What you have to do: In the entries below, find the line with "This screenshot has width=151, height=338." and the line with "Click the 236.00". Print those two and everything between them exactly, and nothing else.
____ Provided data
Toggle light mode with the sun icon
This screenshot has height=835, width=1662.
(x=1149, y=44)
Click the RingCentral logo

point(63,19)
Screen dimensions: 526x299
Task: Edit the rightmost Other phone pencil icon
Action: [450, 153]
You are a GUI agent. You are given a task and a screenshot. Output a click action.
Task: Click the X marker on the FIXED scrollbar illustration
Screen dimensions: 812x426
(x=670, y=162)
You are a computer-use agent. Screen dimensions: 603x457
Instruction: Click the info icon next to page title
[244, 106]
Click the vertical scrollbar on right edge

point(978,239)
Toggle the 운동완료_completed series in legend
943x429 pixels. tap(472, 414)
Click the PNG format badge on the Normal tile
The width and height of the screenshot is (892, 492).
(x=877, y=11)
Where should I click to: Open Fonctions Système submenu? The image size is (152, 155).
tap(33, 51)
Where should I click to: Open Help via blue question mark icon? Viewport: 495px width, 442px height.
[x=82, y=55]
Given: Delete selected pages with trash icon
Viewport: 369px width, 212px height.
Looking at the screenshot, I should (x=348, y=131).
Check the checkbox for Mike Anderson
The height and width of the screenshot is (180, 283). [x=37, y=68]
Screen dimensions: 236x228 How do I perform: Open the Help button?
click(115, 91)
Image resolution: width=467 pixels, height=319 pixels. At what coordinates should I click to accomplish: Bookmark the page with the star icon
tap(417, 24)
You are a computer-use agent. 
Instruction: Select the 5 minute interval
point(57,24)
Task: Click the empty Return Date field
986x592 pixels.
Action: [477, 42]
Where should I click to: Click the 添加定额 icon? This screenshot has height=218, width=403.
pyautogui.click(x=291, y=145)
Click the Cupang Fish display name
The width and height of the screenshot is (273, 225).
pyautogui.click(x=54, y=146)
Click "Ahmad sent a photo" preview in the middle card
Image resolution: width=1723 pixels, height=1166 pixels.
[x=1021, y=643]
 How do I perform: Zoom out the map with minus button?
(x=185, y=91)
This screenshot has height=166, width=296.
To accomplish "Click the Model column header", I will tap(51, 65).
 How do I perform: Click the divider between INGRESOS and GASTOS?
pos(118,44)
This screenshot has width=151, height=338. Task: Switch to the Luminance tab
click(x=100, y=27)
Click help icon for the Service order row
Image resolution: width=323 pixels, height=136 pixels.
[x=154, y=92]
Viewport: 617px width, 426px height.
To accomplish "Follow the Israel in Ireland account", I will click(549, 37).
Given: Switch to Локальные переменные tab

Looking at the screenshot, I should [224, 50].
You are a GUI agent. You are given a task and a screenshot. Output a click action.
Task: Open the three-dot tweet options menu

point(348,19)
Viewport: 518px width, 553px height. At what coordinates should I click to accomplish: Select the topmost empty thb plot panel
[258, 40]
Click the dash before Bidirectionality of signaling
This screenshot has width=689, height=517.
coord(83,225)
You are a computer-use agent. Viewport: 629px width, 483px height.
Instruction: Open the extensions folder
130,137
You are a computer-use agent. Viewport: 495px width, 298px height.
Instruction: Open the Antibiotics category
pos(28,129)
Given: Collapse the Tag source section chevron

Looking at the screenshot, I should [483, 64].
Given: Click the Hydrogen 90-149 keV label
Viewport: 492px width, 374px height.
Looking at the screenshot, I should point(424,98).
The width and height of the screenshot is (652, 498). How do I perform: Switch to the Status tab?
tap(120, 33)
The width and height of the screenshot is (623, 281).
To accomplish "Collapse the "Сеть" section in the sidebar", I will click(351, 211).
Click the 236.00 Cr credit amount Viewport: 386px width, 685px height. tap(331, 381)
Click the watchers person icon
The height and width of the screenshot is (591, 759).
________
Task answer:
This screenshot has width=151, height=338. Task: Switch to the Luminance tab
click(x=100, y=27)
Click help icon for the Service order row
Image resolution: width=323 pixels, height=136 pixels.
[x=154, y=92]
Viewport: 617px width, 426px height.
To accomplish "Follow the Israel in Ireland account", I will click(549, 37).
Given: Switch to Локальные переменные tab

Looking at the screenshot, I should [224, 50].
You are a GUI agent. You are given a task and a screenshot. Output a click action.
Task: Open the three-dot tweet options menu

point(348,19)
Viewport: 518px width, 553px height. At what coordinates should I click to accomplish: Select the topmost empty thb plot panel
[258, 40]
Click the dash before Bidirectionality of signaling
This screenshot has width=689, height=517.
coord(83,225)
You are a computer-use agent. Viewport: 629px width, 483px height.
Instruction: Open the extensions folder
130,137
You are a computer-use agent. Viewport: 495px width, 298px height.
Instruction: Open the Antibiotics category
pos(28,129)
Given: Collapse the Tag source section chevron

Looking at the screenshot, I should [483, 64].
Given: Click the Hydrogen 90-149 keV label
Viewport: 492px width, 374px height.
Looking at the screenshot, I should point(424,98).
The width and height of the screenshot is (652, 498). How do I perform: Switch to the Status tab?
tap(120, 33)
The width and height of the screenshot is (623, 281).
To accomplish "Collapse the "Сеть" section in the sidebar", I will click(351, 211).
Click the 236.00 Cr credit amount Viewport: 386px width, 685px height. tap(331, 381)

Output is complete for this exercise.